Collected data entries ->
[Start of section]
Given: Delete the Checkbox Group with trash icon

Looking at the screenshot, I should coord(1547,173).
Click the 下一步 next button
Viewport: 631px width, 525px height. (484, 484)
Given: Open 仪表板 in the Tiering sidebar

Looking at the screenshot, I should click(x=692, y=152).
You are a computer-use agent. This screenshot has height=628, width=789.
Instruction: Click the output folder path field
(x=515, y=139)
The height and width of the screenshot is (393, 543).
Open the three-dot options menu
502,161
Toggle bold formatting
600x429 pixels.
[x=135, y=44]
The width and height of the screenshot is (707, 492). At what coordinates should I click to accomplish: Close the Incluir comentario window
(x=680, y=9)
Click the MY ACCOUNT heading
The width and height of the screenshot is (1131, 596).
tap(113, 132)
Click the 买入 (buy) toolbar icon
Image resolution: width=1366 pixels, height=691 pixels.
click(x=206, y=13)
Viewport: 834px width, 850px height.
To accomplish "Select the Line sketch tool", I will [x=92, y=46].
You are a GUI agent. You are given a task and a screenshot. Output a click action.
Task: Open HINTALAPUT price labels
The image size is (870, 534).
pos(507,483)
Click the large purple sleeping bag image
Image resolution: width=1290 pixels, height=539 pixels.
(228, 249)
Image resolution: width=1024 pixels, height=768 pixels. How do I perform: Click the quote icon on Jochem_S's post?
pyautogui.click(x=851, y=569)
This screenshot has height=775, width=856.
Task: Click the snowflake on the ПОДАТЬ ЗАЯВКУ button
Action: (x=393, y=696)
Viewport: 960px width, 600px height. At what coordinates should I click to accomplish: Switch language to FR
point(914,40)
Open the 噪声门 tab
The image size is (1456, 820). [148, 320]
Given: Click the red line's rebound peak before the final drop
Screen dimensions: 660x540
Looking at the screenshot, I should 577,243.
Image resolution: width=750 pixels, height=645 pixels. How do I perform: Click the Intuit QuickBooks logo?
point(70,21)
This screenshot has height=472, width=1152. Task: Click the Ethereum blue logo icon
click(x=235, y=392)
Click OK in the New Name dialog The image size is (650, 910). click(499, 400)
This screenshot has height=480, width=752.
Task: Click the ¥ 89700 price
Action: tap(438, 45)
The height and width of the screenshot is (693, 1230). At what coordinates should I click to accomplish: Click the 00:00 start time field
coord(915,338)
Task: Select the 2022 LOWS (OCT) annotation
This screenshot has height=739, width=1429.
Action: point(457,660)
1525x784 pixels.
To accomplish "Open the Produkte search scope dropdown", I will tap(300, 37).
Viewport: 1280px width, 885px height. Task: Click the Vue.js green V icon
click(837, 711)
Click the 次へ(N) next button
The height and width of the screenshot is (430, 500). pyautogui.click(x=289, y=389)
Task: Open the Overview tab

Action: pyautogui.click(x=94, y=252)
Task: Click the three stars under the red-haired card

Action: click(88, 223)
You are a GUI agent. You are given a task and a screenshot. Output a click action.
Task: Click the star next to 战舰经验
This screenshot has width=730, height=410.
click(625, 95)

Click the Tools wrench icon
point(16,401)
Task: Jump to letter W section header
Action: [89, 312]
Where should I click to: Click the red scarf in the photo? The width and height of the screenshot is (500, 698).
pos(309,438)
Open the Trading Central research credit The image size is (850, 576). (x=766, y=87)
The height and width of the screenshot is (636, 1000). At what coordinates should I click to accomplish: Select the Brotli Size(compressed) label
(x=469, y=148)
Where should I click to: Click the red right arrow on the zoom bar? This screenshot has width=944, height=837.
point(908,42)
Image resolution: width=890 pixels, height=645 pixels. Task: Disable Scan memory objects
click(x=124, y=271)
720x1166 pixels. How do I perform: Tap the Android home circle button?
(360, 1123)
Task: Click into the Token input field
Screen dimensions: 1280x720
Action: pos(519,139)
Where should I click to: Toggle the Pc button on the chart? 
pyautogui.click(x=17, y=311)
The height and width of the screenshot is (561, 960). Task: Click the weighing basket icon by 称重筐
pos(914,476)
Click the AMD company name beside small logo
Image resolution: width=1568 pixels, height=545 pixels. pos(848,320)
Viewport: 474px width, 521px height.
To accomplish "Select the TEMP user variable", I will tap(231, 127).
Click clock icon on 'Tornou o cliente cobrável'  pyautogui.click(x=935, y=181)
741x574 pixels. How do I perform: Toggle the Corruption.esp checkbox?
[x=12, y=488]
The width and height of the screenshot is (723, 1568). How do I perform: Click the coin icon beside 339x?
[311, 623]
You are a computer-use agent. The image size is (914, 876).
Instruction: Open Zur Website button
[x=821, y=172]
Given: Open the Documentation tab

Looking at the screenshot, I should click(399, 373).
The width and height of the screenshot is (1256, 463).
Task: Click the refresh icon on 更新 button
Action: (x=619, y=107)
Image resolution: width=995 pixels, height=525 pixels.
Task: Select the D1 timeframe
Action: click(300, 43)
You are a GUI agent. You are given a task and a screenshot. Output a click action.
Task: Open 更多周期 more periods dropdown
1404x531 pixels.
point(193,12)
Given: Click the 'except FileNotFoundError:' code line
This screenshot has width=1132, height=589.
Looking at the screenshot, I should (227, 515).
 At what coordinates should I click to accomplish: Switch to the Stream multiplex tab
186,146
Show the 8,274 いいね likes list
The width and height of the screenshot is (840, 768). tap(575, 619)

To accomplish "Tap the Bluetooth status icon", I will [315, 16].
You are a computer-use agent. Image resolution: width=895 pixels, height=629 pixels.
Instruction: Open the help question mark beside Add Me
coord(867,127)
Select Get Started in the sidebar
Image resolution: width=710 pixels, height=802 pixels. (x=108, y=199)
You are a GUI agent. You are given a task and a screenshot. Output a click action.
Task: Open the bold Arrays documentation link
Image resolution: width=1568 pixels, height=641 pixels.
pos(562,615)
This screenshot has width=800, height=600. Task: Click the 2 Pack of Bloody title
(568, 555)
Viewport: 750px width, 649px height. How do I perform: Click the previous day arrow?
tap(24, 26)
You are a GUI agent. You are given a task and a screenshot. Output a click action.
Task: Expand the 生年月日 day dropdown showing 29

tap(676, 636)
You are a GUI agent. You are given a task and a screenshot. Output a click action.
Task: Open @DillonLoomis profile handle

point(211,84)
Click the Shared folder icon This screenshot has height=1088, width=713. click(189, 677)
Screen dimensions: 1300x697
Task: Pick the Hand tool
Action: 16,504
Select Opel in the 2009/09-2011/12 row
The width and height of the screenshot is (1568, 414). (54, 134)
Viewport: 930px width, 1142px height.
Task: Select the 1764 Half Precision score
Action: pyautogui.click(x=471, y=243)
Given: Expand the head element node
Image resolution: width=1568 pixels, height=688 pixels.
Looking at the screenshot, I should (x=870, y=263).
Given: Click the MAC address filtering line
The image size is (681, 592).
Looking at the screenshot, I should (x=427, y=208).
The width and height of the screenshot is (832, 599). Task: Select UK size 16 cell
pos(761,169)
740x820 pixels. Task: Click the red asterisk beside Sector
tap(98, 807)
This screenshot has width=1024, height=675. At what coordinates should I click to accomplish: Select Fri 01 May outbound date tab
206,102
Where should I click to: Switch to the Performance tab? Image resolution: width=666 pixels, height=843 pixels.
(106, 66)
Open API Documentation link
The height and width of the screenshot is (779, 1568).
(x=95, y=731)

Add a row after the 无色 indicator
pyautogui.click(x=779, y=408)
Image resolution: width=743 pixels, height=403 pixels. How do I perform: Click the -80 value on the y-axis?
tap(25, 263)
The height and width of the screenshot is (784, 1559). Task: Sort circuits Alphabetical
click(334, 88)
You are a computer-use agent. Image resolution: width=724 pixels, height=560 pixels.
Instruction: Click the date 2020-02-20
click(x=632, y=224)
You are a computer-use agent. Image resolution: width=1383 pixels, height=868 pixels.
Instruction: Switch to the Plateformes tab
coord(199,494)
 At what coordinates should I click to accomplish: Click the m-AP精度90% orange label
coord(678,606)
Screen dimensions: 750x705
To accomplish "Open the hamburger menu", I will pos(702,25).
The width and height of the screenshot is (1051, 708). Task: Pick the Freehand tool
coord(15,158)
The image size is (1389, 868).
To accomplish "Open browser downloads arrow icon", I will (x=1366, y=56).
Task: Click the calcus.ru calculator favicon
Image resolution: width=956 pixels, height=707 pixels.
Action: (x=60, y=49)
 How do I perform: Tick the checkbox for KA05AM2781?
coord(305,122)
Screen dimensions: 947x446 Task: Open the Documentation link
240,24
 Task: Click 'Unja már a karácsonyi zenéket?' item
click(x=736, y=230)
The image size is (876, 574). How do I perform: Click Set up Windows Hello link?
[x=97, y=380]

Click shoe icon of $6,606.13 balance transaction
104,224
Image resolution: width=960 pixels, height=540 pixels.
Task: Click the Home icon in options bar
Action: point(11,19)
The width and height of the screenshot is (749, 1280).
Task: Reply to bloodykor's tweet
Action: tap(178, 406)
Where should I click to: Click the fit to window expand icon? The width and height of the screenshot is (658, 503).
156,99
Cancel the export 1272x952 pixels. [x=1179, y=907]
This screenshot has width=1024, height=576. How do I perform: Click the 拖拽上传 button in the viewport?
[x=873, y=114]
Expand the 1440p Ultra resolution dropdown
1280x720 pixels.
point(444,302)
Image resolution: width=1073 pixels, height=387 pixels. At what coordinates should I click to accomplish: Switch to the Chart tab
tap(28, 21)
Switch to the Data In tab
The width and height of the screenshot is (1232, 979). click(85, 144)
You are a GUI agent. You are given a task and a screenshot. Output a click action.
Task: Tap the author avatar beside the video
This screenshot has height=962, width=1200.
[End of section]
Exercise details ->
Across all the entries, count the lines that contain the word "computer" and give the number by itself.

Solution for this task ->
5